Work to complete »
Each line that contains the word "width" counts once; give the total for the records below and nothing else.

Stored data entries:
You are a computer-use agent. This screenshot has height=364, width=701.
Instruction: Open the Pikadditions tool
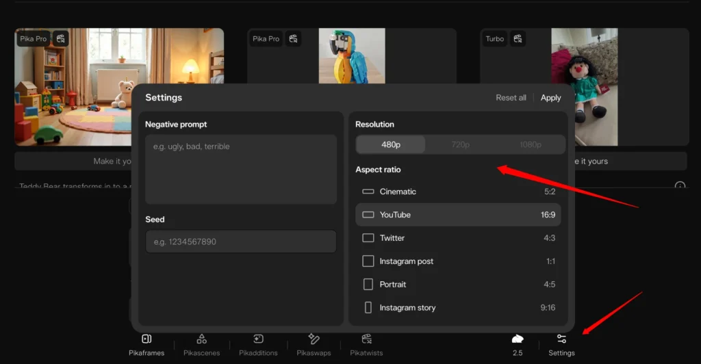tap(258, 344)
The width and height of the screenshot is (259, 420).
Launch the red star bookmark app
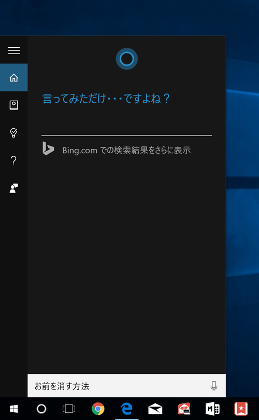(241, 409)
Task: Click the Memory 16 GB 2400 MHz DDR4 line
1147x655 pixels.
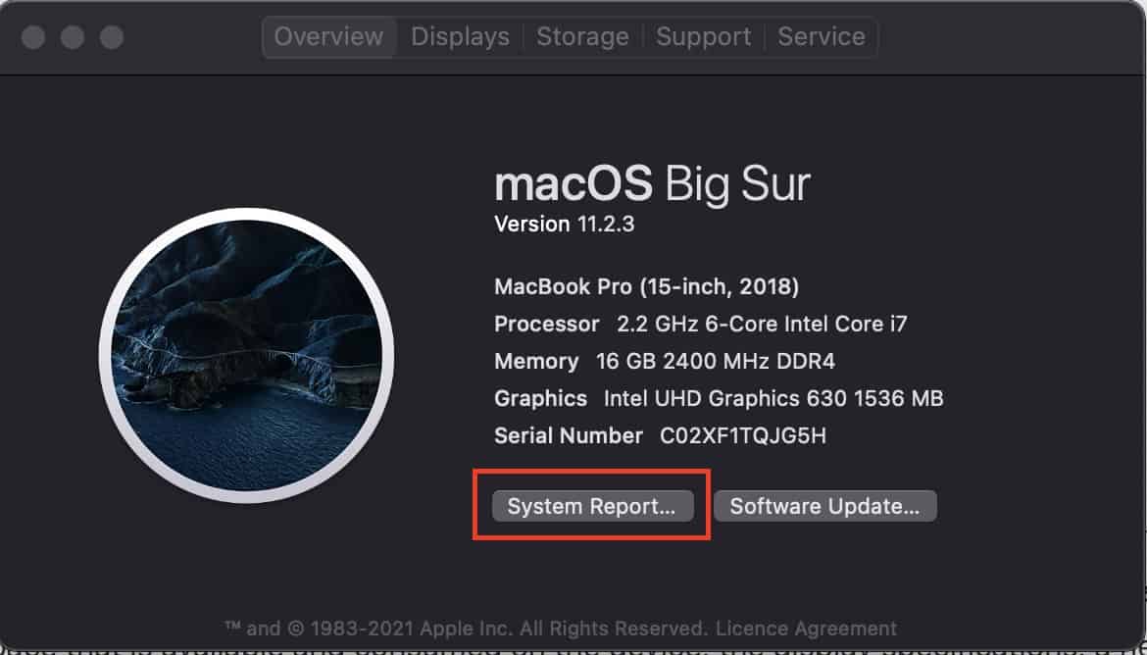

Written response »
2